While the Code does not define and delineate the concepts of these two
grounds, however, the Civil Service Law (Presidential Decree No. 807, as
amended) provides specific grounds for dismissing a government officer or
employee from the service. Among these grounds are inefficiency and
incompetence in the performance of official duties. In the case at bar,
respondents were dismissed on the ground of poor performance. Poor
performance falls within the concept of inefficiency and incompetence in the
performance of official duties which, as earlier mentioned, are grounds for
dismissing a government official or employee from the service.

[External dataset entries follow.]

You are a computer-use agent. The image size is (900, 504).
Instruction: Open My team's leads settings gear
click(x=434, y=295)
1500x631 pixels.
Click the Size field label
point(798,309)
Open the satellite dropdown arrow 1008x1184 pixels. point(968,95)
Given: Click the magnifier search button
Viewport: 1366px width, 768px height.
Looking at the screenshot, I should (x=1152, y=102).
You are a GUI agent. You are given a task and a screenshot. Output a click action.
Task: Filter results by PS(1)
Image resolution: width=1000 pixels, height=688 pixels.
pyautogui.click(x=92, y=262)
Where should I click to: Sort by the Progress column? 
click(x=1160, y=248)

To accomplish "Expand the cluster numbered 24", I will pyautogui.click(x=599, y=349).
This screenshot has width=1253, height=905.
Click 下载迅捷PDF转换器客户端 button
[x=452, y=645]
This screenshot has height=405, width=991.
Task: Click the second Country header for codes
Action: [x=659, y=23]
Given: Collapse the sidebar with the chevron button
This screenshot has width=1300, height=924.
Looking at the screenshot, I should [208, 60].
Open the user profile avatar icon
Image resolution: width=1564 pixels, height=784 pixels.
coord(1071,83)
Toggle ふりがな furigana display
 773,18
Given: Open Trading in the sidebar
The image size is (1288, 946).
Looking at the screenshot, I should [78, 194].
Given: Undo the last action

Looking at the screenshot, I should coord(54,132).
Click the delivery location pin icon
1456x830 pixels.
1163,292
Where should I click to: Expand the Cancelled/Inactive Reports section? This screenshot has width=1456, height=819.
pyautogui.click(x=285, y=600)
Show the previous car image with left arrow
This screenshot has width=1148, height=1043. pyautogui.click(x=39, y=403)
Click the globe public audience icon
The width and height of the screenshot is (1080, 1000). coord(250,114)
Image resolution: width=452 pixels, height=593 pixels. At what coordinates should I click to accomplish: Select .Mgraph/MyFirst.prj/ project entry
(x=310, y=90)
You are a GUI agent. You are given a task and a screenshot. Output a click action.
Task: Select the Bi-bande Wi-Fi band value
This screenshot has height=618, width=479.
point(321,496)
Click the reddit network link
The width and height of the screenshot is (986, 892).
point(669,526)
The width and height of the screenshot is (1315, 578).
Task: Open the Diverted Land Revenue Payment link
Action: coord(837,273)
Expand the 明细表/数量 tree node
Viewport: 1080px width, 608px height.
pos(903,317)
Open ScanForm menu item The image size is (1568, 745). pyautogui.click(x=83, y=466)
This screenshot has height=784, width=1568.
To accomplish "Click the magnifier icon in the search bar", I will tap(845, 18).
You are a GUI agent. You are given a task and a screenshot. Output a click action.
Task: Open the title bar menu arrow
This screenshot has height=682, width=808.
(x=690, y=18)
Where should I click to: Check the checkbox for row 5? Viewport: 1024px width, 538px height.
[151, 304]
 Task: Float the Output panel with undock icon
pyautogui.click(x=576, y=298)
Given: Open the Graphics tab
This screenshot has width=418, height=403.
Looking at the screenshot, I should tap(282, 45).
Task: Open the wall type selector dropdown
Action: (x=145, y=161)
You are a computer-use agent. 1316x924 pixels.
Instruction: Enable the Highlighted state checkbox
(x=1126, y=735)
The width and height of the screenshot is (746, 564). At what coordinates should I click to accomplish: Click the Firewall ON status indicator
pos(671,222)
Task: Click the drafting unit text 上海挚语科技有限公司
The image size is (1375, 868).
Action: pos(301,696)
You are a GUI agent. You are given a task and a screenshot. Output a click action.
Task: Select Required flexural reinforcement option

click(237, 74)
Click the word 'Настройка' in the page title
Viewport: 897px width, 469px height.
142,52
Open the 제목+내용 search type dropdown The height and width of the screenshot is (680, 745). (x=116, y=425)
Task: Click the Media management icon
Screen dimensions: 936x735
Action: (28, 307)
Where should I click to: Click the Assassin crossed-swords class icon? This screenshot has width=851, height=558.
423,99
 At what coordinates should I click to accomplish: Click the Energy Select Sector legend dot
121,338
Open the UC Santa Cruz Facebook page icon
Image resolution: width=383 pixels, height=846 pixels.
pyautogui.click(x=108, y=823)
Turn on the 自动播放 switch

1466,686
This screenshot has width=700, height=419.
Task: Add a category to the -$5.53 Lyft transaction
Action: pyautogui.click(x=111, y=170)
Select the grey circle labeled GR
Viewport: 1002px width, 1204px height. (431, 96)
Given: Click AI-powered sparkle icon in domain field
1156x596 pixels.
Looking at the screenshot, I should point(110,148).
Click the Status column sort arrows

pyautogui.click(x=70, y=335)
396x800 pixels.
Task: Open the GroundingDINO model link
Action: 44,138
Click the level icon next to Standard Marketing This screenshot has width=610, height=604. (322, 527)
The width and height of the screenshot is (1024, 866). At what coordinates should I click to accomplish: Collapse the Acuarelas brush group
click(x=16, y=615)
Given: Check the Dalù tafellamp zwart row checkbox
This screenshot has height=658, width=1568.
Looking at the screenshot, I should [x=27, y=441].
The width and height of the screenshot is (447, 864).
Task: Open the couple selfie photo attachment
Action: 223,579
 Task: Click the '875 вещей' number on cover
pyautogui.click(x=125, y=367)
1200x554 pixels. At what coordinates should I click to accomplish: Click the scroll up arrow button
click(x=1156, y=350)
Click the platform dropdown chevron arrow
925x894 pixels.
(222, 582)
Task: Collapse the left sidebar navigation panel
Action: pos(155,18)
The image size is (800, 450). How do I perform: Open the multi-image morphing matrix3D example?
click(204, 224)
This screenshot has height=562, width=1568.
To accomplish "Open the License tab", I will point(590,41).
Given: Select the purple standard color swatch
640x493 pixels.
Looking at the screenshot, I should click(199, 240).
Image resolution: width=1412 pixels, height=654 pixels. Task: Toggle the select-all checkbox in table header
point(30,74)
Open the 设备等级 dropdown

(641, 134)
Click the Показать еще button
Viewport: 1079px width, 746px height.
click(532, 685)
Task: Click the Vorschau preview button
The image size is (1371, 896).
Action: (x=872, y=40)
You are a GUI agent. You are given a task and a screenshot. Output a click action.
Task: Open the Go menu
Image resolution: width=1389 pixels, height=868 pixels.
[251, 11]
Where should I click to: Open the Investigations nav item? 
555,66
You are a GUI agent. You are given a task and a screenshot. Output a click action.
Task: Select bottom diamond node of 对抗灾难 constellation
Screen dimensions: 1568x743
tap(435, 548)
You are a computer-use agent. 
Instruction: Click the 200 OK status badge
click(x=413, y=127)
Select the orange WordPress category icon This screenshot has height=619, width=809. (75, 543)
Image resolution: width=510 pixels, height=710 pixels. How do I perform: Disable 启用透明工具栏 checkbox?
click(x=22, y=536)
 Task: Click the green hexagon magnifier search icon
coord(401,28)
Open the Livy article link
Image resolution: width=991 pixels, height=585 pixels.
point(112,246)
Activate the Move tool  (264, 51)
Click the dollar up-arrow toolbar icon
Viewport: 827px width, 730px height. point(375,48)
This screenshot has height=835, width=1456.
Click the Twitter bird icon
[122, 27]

But inefficiency or incompetence can only be determined after the passage


of sufficient time, hence, the probationary period of six (6) months for the
respondents. Indeed, to be able to gauge whether a subordinate is inefficient
or incompetent requires enough time on the part of his immediate superior
within which to observe his performance. This condition, however, was not
observed in this case. As aptly stated by the CSC, it is quite improbable that
Mayor Jose Miranda could finally determine the performance of respondents
for only the first three months of the probationary period.

b. YES. Respondents vehemently assert that they were never notified


in writing regarding the status of their performance, neither were they
warned that they will be dismissed from the service should they fail to
improve their performance. Significantly, petitioner did not refute
respondents assertion. The records show that what respondents received
was only the termination order from Mayor Jose Miranda. Obviously,
respondents right to due process was violated.

c. NO. The Court held that petitioner, not being a real party in interest,
has no legal personality to file this petition. Besides, his motion for

reconsideration was validly withdrawn by the incumbent Mayor. Even


assuming he is a real party in interest, we see no reason to disturb the
findings of both the CSC and the Court of Appeals. The reinstatement of
respondents who, unfortunately, were victims of political bickerings, is in
order.

WHEREFORE, the petition is DENIED. The assailed Decision dated


May 21, 1999 of the Court of Appeals in CA-G.R. SP No. 36997 is AFFIRMED.